Objectif de l'exercice => Reprenez l'entretien avec Cindy Van Acker juste après sa dernière phrase.

Texte =>

================

Entretien avec Cindy Van Acker

Votre recherche sur l’espace-temps se poursuit dans Without References. Nourrissez-vous l’idée qui vous inspire par des lectures, des immersions dans la nature, l’isolement ?

Pour Without References, je me suis surtout inspirée du cinéma ; de la superposition d’informations données en simultané par le son, l’image et les points de vue créés par les mouvements de caméra, mais aussi de la possibilité qu’il offre pour mettre en exergue le rapport au temps, tout en le fixant pour toujours. J’ai cherché à adopter l’esprit du montage-cinéma pour expérimenter une nouvelle temporalité sur scène. Deux films traversent la pièce, sans jamais être visibles. Je les ai choisis pour leur puissance formelle dans le traitement du temps. Bien qu’il s’agisse de deux longs métrages très différents, tous deux font radicalement sauter les codes formels.

La chorégraphie est mon outil d’expérimentation du rapport intime au temps, c’est ce qui m’intéresse depuis toujours. Comment peut-on repenser et tordre le temps réel avec lequel on compose dans les arts vivants, afin d’obtenir une temporalité différente ? Comment l’investit-on ? Voilà une question cruciale, existentielle. Notre lien au temps révèle notre qualité d’ancrage dans le monde, et notre positionnement vis-à-vis des contraintes sociales. Je mène une recherche atemporelle qui ne s’est jamais inscrite dans des tendances. Il faut faire acte de résistance quotidienne pour trouver un rythme de vie organique. Personnellement, je trouve que tout va beaucoup trop vite, du coup je ne ressens pas la capacité à percevoir les choses. Je crois que je suis quelqu’un de foncièrement lente… ou alors, ce n’est peut-être pas que je suis lente, mais je navigue dans une strate de temps souterraine.

================

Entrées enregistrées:
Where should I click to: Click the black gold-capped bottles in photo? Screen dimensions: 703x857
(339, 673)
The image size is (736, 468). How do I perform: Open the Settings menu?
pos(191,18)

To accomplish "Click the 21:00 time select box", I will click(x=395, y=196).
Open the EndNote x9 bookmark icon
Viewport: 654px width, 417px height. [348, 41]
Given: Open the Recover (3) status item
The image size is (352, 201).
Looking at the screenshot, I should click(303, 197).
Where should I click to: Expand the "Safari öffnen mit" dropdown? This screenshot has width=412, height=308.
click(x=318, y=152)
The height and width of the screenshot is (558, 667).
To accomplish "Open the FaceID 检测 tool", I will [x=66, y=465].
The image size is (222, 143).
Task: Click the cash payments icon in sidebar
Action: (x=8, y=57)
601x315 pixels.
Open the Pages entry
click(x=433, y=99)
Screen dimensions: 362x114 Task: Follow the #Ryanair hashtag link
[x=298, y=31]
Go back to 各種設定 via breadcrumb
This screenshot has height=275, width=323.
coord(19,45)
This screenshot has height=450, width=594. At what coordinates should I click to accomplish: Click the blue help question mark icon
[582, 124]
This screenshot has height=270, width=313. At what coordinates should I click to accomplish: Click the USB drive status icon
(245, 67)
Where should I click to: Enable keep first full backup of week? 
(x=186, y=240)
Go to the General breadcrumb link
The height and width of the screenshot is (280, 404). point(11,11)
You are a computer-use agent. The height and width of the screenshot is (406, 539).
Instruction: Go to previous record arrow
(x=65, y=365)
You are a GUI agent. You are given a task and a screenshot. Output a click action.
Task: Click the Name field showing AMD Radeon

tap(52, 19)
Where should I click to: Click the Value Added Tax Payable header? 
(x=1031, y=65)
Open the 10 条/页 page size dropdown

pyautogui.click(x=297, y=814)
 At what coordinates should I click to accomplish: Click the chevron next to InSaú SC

================

Réponse rédigée =>
Vous ouvrez une autre dimension, remplie d’autres phénomènes, dans une démarche quantique ?

On peut le nommer comme ça, oui. La raison pour laquelle je continue à créer est le désir d’ouvrir et d’offrir d’autres espaces temporels et imaginaires aux danseurs comme aux spectateurs, que chacun puisse habiter à sa manière.

Comment emmenez-vous les interprètes à basculer dans cette autre dimension ?

Cela dépend des projets. Pour Without References, nous avons d’abord travaillé l’idée de suspension. On entame une action puis on suspend cette action. Qu’est-ce que devient le temps de la suspension ? Peut-on l’investir ? Devient-il quelque chose en soi ? Arrêtons-nous pour l’observer et pour laisser venir et advenir. L’idée de départ semble simple mais cet outil a dépassé mes attentes et généré énormément de pistes. Ensuite, il s’agit de faire des choix parmi les ramifications qui se créent horizontalement et à partir desquelles il est possible de tisser de nouvelles connexions.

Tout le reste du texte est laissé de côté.